Could you repeat, word for word, everything in the records from the line containing "Task: Close the image viewer with the X" down to the line containing "Action: click(x=306, y=503)", including both of those lines?
++++ AVAILABLE DATA ++++
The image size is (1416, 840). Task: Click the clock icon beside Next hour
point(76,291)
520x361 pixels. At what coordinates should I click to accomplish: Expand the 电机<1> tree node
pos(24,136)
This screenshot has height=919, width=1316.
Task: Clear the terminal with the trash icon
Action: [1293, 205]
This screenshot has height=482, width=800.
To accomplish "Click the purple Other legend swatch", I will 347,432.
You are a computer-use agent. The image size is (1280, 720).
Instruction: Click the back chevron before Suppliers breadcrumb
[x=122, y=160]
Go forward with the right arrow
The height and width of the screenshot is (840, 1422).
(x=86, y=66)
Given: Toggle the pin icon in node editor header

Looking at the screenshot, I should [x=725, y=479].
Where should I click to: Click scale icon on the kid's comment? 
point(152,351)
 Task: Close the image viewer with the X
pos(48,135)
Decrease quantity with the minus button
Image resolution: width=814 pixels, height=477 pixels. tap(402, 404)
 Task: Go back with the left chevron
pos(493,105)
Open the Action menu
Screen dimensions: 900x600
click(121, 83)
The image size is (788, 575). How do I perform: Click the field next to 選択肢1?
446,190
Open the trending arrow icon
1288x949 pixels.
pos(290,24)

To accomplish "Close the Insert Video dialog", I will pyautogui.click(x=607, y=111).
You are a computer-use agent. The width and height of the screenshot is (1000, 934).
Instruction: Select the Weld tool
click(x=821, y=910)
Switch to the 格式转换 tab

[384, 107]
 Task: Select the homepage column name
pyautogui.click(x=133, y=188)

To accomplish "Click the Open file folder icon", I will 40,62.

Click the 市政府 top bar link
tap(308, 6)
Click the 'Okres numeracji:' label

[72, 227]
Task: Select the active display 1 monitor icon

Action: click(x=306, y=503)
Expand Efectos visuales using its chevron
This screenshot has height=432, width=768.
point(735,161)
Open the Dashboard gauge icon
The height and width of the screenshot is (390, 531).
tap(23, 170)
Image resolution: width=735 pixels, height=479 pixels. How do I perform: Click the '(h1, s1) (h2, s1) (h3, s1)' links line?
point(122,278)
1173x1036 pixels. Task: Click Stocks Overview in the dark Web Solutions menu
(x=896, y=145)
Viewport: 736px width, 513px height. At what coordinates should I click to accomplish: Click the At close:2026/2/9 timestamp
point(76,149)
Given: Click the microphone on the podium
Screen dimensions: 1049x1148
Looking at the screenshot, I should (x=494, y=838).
++++
▶ **REPLY**:
 Task: Close the image viewer with the X
pos(48,135)
Decrease quantity with the minus button
Image resolution: width=814 pixels, height=477 pixels. tap(402, 404)
 Task: Go back with the left chevron
pos(493,105)
Open the Action menu
Screen dimensions: 900x600
click(121, 83)
The image size is (788, 575). How do I perform: Click the field next to 選択肢1?
446,190
Open the trending arrow icon
1288x949 pixels.
pos(290,24)

To accomplish "Close the Insert Video dialog", I will pyautogui.click(x=607, y=111).
You are a computer-use agent. The width and height of the screenshot is (1000, 934).
Instruction: Select the Weld tool
click(x=821, y=910)
Switch to the 格式转换 tab

[384, 107]
 Task: Select the homepage column name
pyautogui.click(x=133, y=188)

To accomplish "Click the Open file folder icon", I will 40,62.

Click the 市政府 top bar link
tap(308, 6)
Click the 'Okres numeracji:' label

[72, 227]
Task: Select the active display 1 monitor icon

Action: click(x=306, y=503)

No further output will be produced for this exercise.